Move one foot, then the other and — what — a momentary starburst of agony? Then nothing. This would all stop. I need never, ever be alone again...
As the train rushed into the station, I turned and ran, pushing my way through the crowd, away from the platform — and sat on the concrete steps between the up and down escalators, panting with fright, a knife turning in my stomach.
Five months later, after 18 years as the editor of the nation's best-selling glossy magazine Good Housekeeping, I am 'let go' after a company-wide restructuring.
Brutally, for someone who had made their name by predicting consumer trends, I am no longer in fashion.
I need to do something else, but what? In a moment of supreme hubris, notwithstanding that I am by any definition in the middle of a major nervous breakdown, I decide to become a life coach.
Yes, I really do think that, despite being jobless, divorcing and dependent on antidepressants, my new calling should be telling other women how to live their lives.
So it is for this reason I find myself trying to fly to California, where I have enrolled on a life coaching course. This is my fresh start, a last throw of the dice that I am paying for using my redundancy money.
Except the BA attendant at Heathrow is telling me my 'paperwork does not appear to be in order' and I 'won't be getting on a plane today'.
Metaphorically, and perhaps actually, I smack my forehead in despair.
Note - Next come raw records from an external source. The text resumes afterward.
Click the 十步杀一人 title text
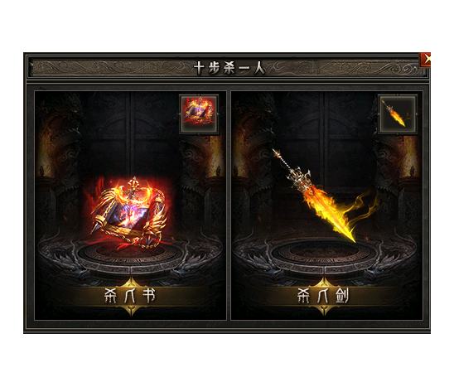This screenshot has width=454, height=387. (229, 68)
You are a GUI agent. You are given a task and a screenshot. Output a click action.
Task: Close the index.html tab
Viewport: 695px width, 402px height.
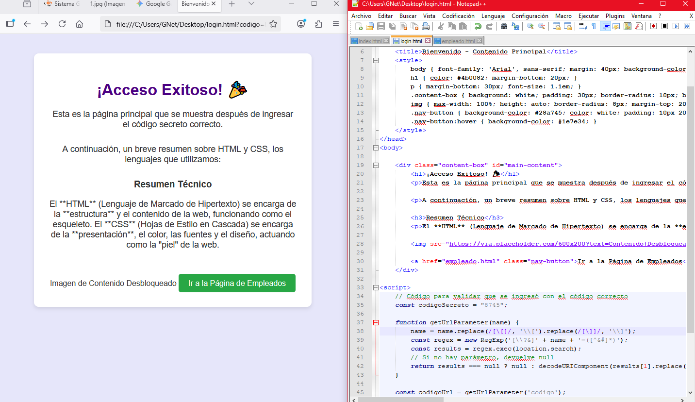tap(386, 41)
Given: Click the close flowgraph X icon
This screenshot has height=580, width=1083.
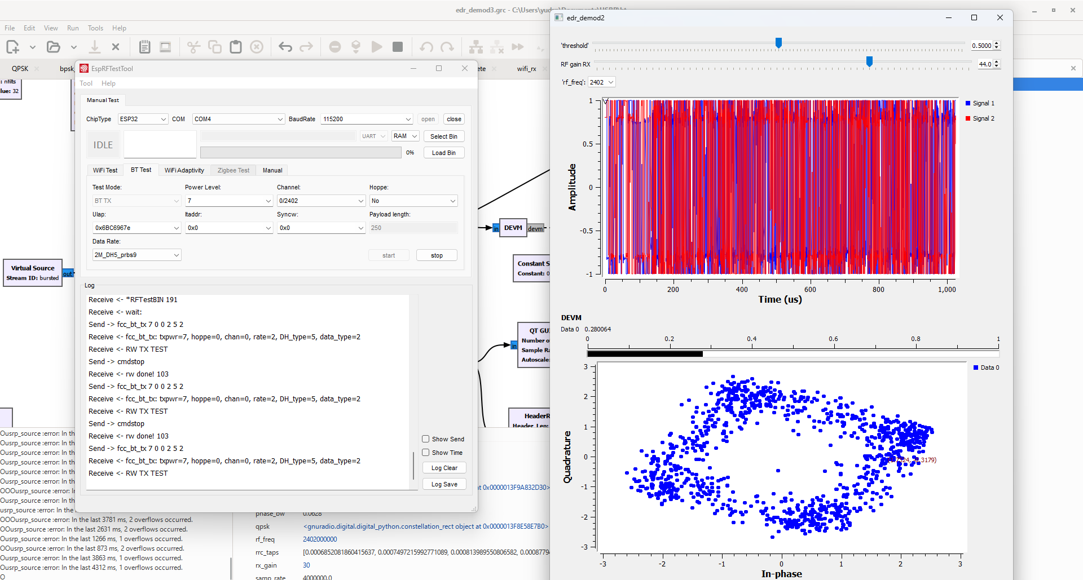Looking at the screenshot, I should tap(116, 47).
I have recently acquired a new passport, reverting to my maiden name... But amid the chaos and panic of the past year, I have forgotten to update the ESTA, the document allowing me to travel without a visa to the U.S., which is still registered to my old — now irrevocably lost — married identity.
Lindsay meets King Charles at an event
I am 61 years old and I start to cry, right there in Terminal 5.
The check-in attendant softens her tone, maybe because I am a top-tier frequent flyer, or more likely because I am no longer young and my tears are not pretty.
'If you're lucky you might be able to change your paperwork online and still make the flight,' she says, and tells me to go into the first class area, which she will authorise. (I am no stranger to business travel, but since I am paying my own fare today, I will not be turning left when, or even if, I get on the plane.)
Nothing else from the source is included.